"The battle started. All my friends were being shot. My commander was shot. A shell went straight into his light-armoured vehicle and he died in front of me. Then I suddenly noticed a Jordanian soldier from behind me. He looked into my eyes and was about to shoot me. It was an amazing moment: we were staring at each other for what seemed an eternity. I saw my whole life, a film version, flash through my mind. Then suddenly I snapped out of this trance - it must have been a millisecond - and I realised that whoever pulled the trigger first was going to survive. I guess I was faster. I shot him. Shells were exploding all around. Israeli jets were diving on to the hill. My first reaction was very strange: I did what I'd seen in American war films - I removed his military ID tag.
About 20 minutes later I was hit in my right arm. Then I was hit in my left arm, which shattered my elbow - even today I can't fully stretch it out. And then something hit me over my left eye and I passed out. I woke up in Hadassah Hospital in Jerusalem.

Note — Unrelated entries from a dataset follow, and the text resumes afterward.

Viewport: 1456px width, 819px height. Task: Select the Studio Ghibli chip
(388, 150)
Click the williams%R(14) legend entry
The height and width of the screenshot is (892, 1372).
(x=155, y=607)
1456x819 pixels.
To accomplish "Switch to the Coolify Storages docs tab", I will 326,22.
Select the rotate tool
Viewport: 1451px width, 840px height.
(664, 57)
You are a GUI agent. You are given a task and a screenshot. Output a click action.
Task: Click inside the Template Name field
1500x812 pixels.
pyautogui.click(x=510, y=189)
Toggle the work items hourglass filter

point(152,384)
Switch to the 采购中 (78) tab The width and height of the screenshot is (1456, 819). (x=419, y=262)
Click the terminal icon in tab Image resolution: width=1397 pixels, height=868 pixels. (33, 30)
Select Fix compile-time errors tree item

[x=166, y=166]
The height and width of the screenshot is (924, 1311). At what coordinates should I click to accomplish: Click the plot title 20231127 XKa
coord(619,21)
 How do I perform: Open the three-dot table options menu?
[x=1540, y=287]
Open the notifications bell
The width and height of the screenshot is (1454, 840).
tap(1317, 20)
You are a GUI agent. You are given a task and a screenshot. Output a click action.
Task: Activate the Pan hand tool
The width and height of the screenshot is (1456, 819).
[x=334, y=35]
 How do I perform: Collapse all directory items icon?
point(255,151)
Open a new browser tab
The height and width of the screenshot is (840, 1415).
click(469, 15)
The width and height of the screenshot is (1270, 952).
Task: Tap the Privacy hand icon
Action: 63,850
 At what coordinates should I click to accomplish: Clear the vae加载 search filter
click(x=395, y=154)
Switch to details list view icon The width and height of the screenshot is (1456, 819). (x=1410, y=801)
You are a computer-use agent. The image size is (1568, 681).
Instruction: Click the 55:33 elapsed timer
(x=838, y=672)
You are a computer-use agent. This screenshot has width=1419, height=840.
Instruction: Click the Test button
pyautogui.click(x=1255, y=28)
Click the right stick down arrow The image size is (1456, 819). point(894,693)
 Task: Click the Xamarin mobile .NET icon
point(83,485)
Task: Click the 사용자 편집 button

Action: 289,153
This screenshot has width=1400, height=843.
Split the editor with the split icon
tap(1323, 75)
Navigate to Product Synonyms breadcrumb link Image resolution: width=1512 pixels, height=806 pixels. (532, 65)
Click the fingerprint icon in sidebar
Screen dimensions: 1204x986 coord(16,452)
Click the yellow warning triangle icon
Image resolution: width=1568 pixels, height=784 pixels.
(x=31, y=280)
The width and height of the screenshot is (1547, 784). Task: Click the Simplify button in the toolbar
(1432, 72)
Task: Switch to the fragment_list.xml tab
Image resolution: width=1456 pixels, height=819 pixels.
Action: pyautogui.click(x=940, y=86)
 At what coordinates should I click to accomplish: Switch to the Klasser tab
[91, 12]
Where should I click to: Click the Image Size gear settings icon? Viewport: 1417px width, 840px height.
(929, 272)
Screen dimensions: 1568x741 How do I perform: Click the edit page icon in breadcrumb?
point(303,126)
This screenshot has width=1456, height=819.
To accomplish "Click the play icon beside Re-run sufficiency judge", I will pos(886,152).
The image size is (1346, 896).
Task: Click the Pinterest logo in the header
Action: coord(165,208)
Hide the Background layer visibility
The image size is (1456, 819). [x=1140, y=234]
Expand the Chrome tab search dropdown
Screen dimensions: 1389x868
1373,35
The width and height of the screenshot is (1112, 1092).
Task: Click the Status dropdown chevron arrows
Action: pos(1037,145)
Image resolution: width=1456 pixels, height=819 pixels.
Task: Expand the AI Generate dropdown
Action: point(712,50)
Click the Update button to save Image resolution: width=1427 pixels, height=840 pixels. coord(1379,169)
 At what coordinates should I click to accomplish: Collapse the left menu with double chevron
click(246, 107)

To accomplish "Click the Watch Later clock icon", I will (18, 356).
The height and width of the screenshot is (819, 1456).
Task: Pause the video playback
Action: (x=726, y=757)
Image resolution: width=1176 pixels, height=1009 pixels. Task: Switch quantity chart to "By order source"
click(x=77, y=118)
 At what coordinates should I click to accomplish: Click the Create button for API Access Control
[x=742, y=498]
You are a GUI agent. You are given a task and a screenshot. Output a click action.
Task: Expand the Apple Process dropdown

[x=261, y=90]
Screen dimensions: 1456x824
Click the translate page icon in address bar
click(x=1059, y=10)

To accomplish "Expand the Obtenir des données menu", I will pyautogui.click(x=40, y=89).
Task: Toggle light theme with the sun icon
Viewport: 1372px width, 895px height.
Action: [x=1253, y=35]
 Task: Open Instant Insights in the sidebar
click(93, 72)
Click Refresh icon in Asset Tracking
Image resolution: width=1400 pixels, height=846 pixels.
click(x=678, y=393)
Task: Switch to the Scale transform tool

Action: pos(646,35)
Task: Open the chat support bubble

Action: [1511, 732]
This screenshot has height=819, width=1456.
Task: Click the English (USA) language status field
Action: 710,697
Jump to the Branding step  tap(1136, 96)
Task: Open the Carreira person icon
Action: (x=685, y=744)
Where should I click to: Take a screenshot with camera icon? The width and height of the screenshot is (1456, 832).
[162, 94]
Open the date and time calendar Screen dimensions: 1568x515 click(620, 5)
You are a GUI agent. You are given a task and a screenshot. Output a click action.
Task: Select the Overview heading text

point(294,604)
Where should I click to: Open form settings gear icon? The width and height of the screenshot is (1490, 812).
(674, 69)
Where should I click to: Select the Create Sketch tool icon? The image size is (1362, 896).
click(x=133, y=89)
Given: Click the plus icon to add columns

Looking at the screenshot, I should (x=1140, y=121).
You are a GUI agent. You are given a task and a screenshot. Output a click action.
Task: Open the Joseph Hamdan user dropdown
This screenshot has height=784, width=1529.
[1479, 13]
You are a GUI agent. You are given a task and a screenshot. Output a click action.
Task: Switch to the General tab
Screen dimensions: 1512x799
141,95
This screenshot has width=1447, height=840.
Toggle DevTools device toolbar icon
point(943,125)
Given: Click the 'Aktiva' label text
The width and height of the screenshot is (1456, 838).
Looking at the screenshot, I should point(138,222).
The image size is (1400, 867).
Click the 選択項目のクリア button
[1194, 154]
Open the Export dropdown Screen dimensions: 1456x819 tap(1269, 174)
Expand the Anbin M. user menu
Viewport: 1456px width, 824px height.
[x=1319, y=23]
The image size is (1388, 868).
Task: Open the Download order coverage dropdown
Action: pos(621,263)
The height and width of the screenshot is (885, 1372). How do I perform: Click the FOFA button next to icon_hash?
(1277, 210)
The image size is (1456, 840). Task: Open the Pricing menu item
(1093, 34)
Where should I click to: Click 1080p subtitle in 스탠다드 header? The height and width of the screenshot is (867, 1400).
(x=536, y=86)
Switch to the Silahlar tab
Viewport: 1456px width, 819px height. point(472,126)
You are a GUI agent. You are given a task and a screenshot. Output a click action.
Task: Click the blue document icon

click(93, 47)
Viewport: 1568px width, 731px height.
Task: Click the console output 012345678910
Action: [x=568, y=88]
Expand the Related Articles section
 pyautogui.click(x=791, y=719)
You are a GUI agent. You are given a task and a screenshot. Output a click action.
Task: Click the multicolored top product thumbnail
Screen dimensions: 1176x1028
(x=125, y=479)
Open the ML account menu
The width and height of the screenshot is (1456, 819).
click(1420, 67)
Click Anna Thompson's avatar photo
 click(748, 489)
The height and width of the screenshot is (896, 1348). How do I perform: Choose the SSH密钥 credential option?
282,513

I'd seen my friends die. One of them died in my arms. The driver of the light-armoured command vehicle lost his leg. I had to drag him out. It's something that you never, ever forget. Killing another human being face to face tapped into a kind of hidden spirituality in me. You want to know - you want to believe, deeply - that someday you will meet that person. And to this day, I think of that Jordanian soldier as my brother. It's almost like he is embedded in my soul. I've always been religious, and I know that I will meet him some day, in the afterlife."